## Problem details
Copy every line in the listing that contains "computer".

## Data for analysis
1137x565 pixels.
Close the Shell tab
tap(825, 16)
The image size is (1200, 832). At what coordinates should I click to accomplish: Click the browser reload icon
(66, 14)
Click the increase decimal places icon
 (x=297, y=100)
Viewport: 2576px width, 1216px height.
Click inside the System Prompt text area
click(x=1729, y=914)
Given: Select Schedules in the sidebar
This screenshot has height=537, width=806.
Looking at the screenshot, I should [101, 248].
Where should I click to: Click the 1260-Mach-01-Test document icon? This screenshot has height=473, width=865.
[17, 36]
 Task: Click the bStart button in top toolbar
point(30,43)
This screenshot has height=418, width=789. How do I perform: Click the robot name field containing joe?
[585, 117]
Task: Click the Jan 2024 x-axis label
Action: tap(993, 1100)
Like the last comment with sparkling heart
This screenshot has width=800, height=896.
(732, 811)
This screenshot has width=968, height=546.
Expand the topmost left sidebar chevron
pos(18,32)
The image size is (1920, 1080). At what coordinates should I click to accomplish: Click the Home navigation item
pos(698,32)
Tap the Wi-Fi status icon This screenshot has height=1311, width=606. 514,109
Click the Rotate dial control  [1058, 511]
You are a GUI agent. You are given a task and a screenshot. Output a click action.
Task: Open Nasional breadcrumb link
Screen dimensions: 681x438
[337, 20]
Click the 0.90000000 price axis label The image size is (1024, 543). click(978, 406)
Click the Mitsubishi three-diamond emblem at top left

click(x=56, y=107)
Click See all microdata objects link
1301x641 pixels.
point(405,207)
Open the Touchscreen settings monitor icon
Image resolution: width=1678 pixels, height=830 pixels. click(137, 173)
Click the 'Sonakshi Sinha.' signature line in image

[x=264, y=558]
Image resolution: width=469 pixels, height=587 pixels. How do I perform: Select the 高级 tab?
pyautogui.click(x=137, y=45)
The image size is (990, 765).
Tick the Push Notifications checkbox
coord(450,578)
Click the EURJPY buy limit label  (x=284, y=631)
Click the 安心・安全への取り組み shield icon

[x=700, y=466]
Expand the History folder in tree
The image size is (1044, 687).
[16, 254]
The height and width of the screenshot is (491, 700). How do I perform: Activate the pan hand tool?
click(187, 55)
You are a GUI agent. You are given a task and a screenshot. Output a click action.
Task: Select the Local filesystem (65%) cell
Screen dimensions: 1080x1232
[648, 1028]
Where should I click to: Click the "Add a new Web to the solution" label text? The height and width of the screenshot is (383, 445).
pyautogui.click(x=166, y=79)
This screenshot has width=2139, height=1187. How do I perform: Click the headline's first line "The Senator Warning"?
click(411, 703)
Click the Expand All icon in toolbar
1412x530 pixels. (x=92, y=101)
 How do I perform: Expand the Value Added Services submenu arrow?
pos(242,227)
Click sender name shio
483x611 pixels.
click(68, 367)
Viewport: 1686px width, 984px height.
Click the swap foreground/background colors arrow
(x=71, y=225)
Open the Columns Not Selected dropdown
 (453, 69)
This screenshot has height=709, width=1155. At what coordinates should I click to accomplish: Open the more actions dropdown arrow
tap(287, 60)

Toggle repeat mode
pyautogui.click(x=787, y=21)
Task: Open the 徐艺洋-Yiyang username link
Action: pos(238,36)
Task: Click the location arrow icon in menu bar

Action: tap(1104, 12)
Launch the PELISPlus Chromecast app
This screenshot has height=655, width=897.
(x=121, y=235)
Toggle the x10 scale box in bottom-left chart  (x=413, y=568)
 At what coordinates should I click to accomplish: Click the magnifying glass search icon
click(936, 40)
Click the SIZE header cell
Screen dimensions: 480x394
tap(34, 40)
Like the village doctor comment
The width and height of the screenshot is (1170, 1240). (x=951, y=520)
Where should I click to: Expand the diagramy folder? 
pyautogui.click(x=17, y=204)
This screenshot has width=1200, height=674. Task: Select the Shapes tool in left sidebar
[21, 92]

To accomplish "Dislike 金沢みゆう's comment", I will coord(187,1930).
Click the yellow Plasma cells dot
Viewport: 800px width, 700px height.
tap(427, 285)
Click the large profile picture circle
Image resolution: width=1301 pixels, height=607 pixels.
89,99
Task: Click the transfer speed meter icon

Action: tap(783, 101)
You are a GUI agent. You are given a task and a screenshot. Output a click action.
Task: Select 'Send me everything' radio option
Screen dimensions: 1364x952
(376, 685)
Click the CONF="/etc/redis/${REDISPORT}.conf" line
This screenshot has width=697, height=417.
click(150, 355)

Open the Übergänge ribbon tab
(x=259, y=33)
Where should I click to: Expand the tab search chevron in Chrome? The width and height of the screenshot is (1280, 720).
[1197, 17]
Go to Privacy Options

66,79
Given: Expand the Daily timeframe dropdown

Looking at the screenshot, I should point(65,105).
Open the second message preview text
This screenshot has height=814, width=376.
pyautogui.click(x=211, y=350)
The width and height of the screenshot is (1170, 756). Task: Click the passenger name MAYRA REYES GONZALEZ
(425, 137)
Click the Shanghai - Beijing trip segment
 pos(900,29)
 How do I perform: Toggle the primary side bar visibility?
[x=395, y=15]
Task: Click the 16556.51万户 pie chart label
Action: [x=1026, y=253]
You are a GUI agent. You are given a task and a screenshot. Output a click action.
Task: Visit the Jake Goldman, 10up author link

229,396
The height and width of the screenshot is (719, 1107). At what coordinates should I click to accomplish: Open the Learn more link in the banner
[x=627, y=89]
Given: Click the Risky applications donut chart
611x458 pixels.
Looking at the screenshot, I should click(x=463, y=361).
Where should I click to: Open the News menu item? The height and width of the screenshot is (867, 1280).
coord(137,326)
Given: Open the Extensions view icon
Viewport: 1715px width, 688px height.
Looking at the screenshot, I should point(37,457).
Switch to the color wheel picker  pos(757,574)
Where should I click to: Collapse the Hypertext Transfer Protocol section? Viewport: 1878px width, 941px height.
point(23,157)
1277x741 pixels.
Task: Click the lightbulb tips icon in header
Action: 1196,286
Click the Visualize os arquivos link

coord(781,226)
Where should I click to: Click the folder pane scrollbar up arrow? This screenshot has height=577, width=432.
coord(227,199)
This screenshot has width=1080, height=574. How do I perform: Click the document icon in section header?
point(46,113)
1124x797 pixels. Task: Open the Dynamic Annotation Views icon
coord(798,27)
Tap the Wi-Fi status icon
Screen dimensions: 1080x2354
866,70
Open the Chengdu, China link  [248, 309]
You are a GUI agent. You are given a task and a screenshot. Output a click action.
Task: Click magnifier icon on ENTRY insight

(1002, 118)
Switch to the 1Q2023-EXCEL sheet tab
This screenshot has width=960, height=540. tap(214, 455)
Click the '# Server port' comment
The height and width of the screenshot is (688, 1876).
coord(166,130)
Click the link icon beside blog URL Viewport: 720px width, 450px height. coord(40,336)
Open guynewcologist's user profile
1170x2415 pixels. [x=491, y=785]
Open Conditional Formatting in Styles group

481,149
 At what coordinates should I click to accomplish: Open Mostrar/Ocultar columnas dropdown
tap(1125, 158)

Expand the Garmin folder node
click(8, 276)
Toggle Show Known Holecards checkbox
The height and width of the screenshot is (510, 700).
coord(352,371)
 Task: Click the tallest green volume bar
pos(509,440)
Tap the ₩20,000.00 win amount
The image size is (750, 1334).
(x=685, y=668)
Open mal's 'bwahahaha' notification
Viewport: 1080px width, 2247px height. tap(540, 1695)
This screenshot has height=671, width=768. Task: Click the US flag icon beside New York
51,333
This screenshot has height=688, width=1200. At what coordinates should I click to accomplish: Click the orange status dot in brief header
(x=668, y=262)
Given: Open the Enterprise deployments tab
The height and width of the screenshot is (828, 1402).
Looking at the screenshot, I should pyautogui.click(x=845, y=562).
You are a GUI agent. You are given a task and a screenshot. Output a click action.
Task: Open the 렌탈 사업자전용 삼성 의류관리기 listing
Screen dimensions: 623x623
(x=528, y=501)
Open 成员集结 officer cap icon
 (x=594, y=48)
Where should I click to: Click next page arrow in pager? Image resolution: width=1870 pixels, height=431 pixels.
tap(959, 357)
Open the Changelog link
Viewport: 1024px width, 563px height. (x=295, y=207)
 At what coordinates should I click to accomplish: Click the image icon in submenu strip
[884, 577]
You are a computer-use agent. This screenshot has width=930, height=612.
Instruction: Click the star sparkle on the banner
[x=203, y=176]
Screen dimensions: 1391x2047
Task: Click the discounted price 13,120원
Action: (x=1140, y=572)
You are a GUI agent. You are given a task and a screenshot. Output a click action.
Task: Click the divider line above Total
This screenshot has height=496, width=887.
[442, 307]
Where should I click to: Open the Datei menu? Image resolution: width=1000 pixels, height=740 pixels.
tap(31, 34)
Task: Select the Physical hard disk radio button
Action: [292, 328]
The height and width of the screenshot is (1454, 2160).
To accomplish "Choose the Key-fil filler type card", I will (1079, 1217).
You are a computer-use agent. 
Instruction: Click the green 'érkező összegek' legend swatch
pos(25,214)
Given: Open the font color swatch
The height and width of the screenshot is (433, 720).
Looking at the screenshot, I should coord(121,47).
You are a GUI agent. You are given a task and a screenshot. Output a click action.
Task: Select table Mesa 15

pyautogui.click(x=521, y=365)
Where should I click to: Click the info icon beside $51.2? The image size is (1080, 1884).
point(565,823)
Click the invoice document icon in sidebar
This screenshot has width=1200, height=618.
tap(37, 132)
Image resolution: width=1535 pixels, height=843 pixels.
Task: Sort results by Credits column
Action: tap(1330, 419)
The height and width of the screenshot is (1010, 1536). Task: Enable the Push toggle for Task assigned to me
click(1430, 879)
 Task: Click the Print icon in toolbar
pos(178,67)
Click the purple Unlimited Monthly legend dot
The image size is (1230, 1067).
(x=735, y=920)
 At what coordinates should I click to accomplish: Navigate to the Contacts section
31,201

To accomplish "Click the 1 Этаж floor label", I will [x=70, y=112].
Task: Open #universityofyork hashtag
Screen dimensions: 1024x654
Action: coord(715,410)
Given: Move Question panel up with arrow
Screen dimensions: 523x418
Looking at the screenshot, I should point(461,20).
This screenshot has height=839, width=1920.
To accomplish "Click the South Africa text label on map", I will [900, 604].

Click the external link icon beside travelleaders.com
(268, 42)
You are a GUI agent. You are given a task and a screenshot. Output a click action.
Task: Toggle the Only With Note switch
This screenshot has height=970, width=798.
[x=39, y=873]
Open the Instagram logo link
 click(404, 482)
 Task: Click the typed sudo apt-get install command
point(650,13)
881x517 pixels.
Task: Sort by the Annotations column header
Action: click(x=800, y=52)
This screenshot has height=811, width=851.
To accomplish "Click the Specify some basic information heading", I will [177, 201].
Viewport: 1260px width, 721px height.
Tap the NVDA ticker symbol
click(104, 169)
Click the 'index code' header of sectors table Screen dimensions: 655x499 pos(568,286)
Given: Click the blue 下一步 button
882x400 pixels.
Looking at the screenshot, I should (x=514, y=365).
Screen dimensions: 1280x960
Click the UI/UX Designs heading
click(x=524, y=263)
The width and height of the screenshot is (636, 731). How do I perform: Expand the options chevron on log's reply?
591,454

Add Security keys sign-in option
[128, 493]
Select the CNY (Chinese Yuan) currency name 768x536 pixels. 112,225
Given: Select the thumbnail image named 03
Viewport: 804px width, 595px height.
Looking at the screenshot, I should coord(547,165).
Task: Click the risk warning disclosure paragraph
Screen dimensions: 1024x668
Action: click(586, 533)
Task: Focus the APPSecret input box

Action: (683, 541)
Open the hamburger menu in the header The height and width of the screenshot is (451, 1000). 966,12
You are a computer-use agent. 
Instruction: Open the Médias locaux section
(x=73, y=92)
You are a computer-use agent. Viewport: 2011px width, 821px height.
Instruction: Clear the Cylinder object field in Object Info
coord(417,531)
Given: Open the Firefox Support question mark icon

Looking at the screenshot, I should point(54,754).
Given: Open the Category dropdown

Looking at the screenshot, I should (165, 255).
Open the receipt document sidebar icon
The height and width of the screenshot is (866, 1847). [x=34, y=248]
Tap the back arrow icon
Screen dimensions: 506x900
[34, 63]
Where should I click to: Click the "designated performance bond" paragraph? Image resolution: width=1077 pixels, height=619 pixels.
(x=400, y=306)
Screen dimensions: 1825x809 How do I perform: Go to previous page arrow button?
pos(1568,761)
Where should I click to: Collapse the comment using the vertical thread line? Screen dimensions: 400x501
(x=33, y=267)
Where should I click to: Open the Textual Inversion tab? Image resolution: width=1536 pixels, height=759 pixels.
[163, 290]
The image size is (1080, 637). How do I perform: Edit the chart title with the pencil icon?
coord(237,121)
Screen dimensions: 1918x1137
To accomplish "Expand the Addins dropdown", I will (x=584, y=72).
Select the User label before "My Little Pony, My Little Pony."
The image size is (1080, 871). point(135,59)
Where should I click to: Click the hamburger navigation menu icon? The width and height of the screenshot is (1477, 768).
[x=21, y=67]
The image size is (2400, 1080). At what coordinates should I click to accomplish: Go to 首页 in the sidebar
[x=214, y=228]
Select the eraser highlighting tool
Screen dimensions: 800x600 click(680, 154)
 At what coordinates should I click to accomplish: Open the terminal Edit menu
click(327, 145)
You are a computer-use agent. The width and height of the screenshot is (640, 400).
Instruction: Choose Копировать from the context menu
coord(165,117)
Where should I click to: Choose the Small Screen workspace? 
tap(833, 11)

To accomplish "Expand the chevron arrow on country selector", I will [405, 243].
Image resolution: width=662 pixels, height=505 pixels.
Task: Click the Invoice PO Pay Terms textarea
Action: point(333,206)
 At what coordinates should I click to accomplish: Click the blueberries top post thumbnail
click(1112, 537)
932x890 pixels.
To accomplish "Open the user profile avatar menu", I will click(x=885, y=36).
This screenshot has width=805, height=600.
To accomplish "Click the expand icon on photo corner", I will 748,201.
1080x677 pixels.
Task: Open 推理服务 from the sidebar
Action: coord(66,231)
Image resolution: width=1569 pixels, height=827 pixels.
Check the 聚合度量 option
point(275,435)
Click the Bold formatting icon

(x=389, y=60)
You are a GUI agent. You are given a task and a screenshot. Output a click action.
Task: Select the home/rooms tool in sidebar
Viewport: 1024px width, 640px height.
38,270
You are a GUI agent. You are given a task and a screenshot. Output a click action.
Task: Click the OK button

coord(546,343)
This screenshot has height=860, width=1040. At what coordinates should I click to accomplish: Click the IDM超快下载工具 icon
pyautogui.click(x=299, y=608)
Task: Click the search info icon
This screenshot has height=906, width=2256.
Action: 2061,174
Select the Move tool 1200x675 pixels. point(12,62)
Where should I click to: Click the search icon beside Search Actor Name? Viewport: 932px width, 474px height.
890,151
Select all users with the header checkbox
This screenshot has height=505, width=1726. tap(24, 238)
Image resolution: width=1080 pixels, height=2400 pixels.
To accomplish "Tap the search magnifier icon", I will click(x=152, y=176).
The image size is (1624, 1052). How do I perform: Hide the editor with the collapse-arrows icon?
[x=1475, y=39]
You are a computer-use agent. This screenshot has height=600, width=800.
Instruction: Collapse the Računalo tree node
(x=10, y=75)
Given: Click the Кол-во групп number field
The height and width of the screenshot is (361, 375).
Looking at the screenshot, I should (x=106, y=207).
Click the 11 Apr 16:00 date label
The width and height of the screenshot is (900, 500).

## Response to the exercise
You are a computer-use agent. This screenshot has width=930, height=612.
You are a computer-use agent. 
You are a computer-use agent. 
You are a computer-use agent. Viewport: 2011px width, 821px height.
You are a computer-use agent. The width and height of the screenshot is (640, 400).
You are a computer-use agent. This screenshot has height=600, width=800.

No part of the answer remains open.